» Document section:
Timer interrupt on LM4F120 using TimerIntRegister issue

[Bernard 7]

Hi,

 

here is a Timer based blink  using TimerIntRegister :

 

/*****************************
 * LM4F120 - timer based blink 
 * Using TimerIntRegister
 * 80 Mhz clock
 *****************************/

#include "inc/hw_ints.h"
#include "driverlib/interrupt.h"
#include "driverlib/sysctl.h"
#include "driverlib/timer.h"


void initTimer()
{  
  ROM_SysCtlPeripheralEnable(SYSCTL_PERIPH_TIMER0);
  ROM_TimerConfigure(TIMER0_BASE, TIMER_CFG_PERIODIC);   // 32 bits Timer
  TimerIntRegister(TIMER0_BASE, TIMER_A, Timer0Isr);    // Registering  isr       
  ROM_TimerEnable(TIMER0_BASE, TIMER_A); 
  ROM_IntEnable(INT_TIMER0A); 
  ROM_TimerIntEnable(TIMER0_BASE, TIMER_TIMA_TIMEOUT);  
}

void Timer0Isr(void)
{
  ROM_TimerIntClear(TIMER0_BASE, TIMER_TIMA_TIMEOUT);  // Clear the timer interrupt
  digitalWrite(RED_LED, digitalRead(RED_LED) ^ 1);              // toggle LED pin
}

void setup()
{
  Serial.begin(9600);
  pinMode(RED_LED,OUTPUT);
  initTimer();
}

void loop()
{  
  unsigned long ulPeriod;
  unsigned int Hz = 5;   // frequency in Hz  
  ulPeriod = (SysCtlClockGet() / Hz)/ 2;
  ROM_TimerLoadSet(TIMER0_BASE, TIMER_A,ulPeriod -1);
  while (1)
  {
    Serial.println("While timer is running ..."); 
    delay(100);
  }
}

This compiles ok but  I don' get the success message  and I have to press reset button or sometimes unplug and replug the board to have it working.  That means the code is uploaded.

» Required work: Copy the passage of the timer interrupt post that starts with "void Timer0Isr(void)" and goes on through "void loop()". None of the items after this point is needed for the work.

» Dataset records:
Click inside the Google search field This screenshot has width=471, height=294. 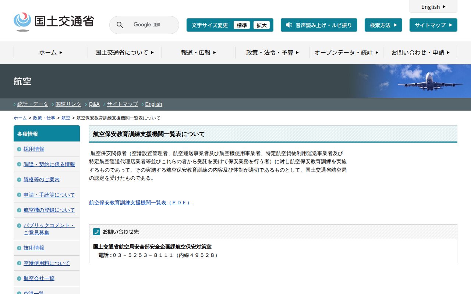151,25
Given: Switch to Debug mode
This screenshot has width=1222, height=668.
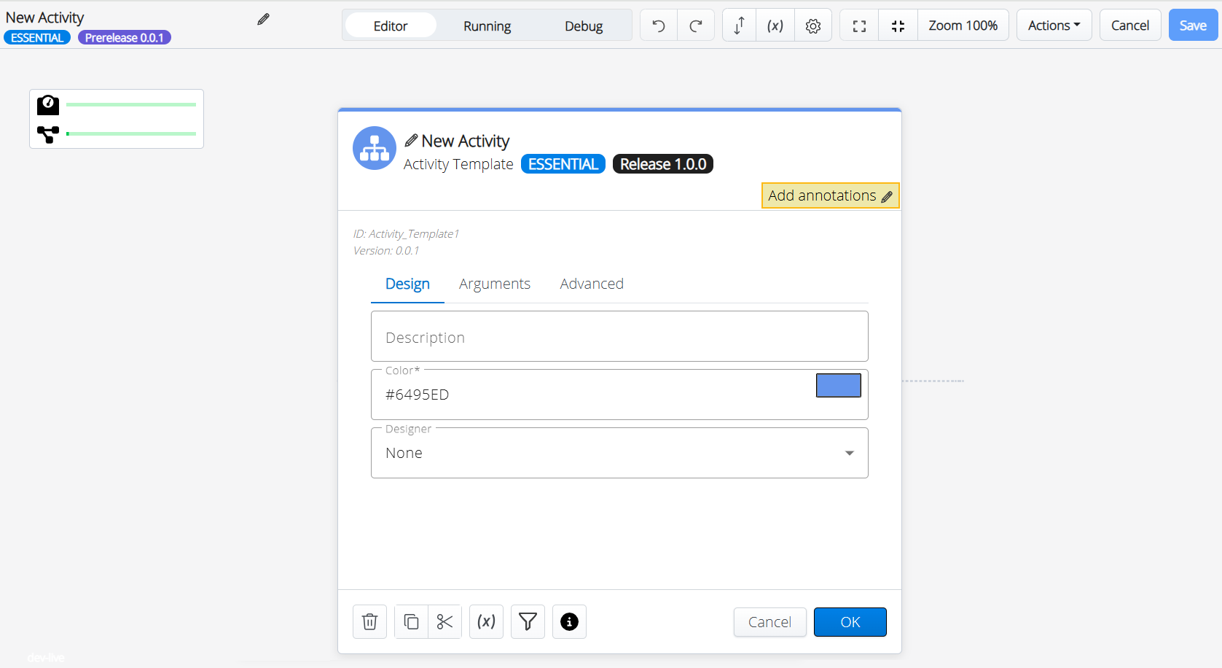Looking at the screenshot, I should (x=583, y=26).
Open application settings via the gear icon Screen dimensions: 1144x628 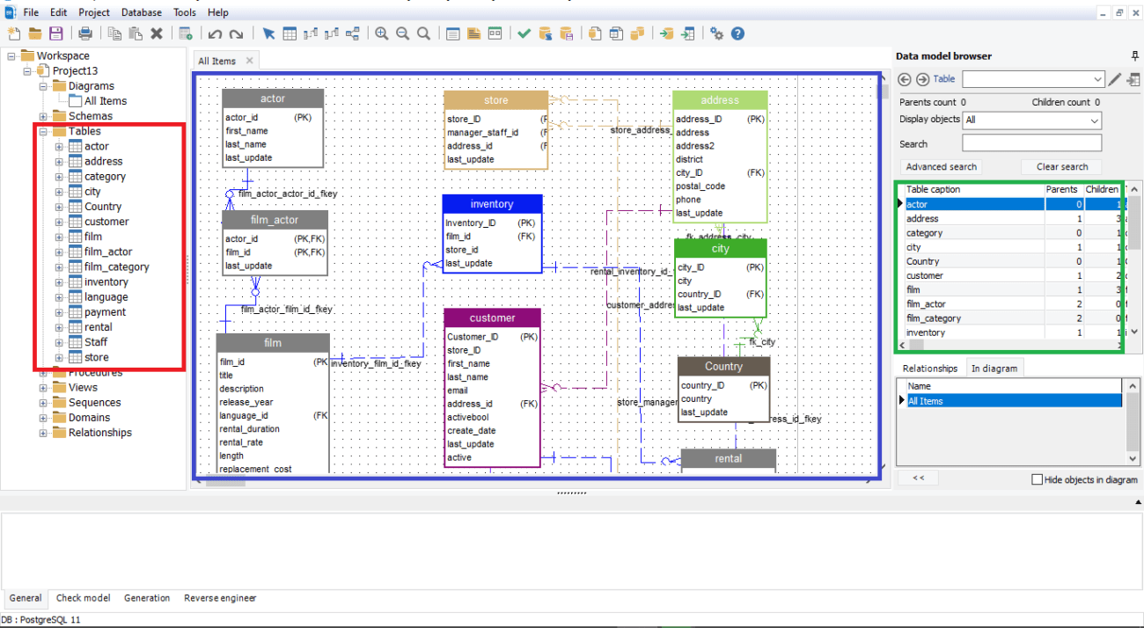tap(716, 33)
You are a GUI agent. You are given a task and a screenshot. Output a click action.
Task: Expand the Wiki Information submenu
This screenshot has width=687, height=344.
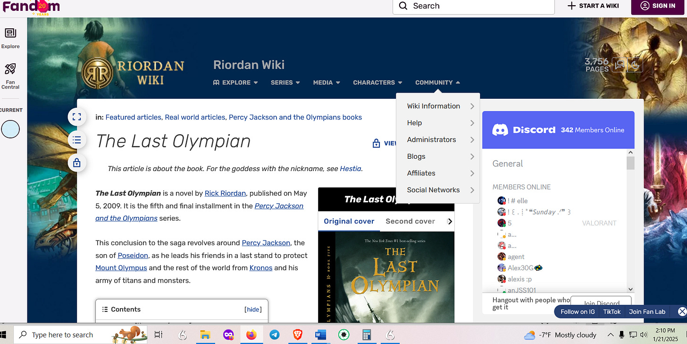click(x=438, y=106)
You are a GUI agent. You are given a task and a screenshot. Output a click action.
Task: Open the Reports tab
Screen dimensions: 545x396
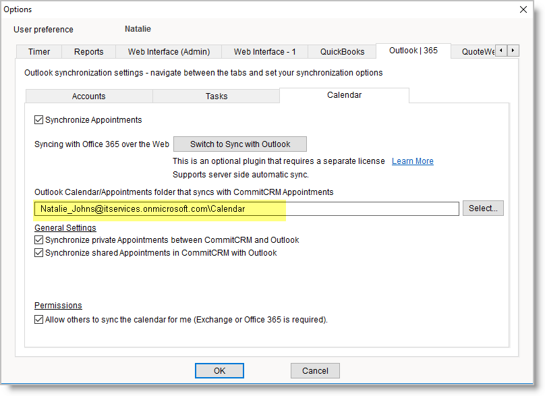pos(88,52)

» Complete answer:
void Timer0Isr(void)
{
  ROM_TimerIntClear(TIMER0_BASE, TIMER_TIMA_TIMEOUT);  // Clear the timer interrupt
  digitalWrite(RED_LED, digitalRead(RED_LED) ^ 1);              // toggle LED pin
}

void setup()
{
  Serial.begin(9600);
  pinMode(RED_LED,OUTPUT);
  initTimer();
}

void loop()